An Oregon Coast Tour: Lighthouses, Beach Towns and Scenic Vistas
If ever there was a place where your wide-eyed sense of youthful adventure could be reclaimed, it’s the Oregon Coast.
On this stretch of public coastline that sprawls out for more than 584 kilometers, there’s a lot to be in awe of. Extraordinary sights include jagged rock formations jutting from ocean waves, dense forests that reveal expansive shorelines and hidden coves and tidal pools waiting to be explored. You’ll also find quirky towns that inspired movies, weathered lighthouses with their own stories and maybe even a pod of whales.
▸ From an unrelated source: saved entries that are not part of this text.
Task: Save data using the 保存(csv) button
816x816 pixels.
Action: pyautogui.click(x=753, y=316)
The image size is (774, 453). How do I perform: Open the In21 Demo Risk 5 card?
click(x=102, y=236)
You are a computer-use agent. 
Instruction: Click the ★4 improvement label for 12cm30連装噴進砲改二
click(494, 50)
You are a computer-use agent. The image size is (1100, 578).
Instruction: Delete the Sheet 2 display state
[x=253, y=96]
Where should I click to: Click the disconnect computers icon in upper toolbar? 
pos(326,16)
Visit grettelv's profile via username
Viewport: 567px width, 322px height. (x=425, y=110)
Highway 101 Stops from Florence
In Florence, stop at the Sea Lion Caves, the USA’s largest sea cave, which is also a private wildlife preserve and refuge for a substantial sea lion population. Captivating and whimsical, this underground cave tour showcases sea lions wobbling and sunbathing along the rocks, splashing in the waves and playing with their cuddly pups. Continue your tour just over a kilometer off the coastal highway near Florence, where you can tour Heceta Head Lighthouse, dramatically perched upon a cliff and surrounded by alpine woods. Plan ahead to stay at the Heceta Head Lighthouse Bed & Breakfast a few meters away. The six-room inn boasts two fireplaces on the main floor and pampers guests with a seven-course breakfast. Wake up to scenery akin to an enchanted forest as you overlook the spectacular coastal vistas.
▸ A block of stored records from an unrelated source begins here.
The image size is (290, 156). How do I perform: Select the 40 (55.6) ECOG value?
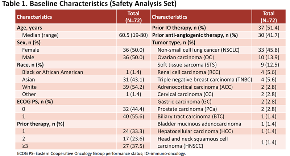point(133,117)
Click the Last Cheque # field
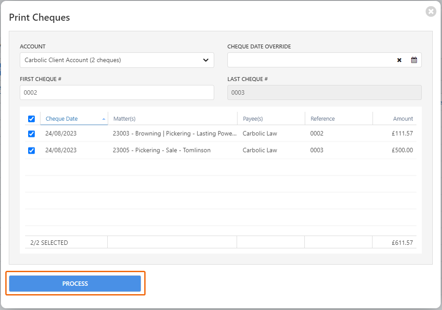The height and width of the screenshot is (310, 442). coord(324,92)
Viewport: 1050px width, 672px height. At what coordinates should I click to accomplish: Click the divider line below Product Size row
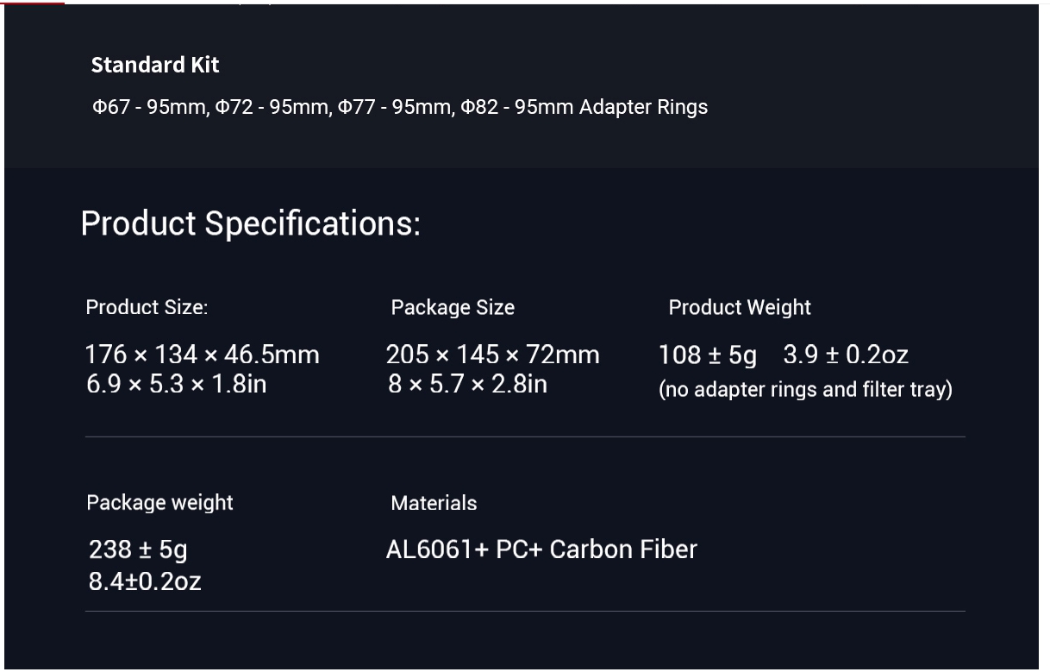[525, 436]
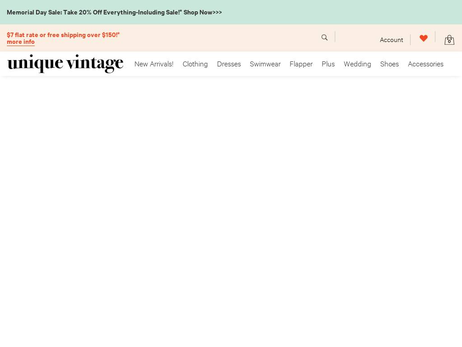The image size is (462, 347).
Task: Open the Shoes category
Action: 389,64
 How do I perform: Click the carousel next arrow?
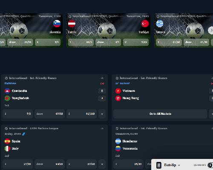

The illuminated Heceta Head Lighthouse, framed by a full moon
Whale Watching and Attractions near Newport
Heading north, travel to Newport and visit the Oregon Coast Aquarium, where you can observe seals, sea lions, sea turtles and a variety of ocean wildlife. Check out a natural phenomenon at Devils Punchbowl State Natural Area, as waves surge and swirl up in a hollow rock formation partially open to the Pacific Ocean. You can also hike trails with gorgeous ocean views before you head to Yaquina Bay. The star of this little coastal town is the Yaquina Head Lighthouse atop a high bluff overlooking the ocean. It’s the only Oregon lighthouse with living quarters attached to it.
Hoping for more marine life encounters? Stop in Depoe Bay, known as one of Oregon’s most prolific whale watching locations. Winter and spring migration times increase your chances of seeing whales, whether you book a trip with a whale watch charter or visit the Whale Watching Center. Located on a seawall with large ocean-facing windows, the center offers optimal views and staff to help you spot whales and answer your questions.
A gray whale surfaces off the coast of Oregon
Coastal Icons around Astoria
Travel further north and you’ll reach Cannon Beach, one of Oregon’s most famous beaches. Wandering the stunning shoreline, you’ll quickly see Haystack Rock, an impressive formation climbing 100 meters from the water’s surface. During low tide at Hug Point, you’ll be able to catch glimpses of clams, sea anemones and more sea creatures living in the clear tidal pools. While you’re here, visit nearby Tillamook Rock Lighthouse, a deactivated lighthouse built upon a basalt rock. The scene is dramatic as salty waves crash against the craggy setting. Rumored to be haunted, the lighthouse nicknamed “Terrible Tilly” holds tales of shipwrecks and tragedies.
Storytelling continues in Astoria, a small fishing and shipping port, characterized by its rustic seaside charm and famed as the film location for the 1985 cult classic movie, The Goonies. Ride the trolley to the Oregon Film Museum and explore movie memorabilia, then hop off and on the trolley with a map of town attractions (pick up a treasure map of sorts from the Chamber of Commerce). Lastly, be sure to climb 164 steps to the top of the Astoria Column for a panoramic view of the coast, the bay and the river.
Searching for sea life amid the coastal tide pools
Fly into Portland International Airport then rent a car and head to Highway 101 along the coast.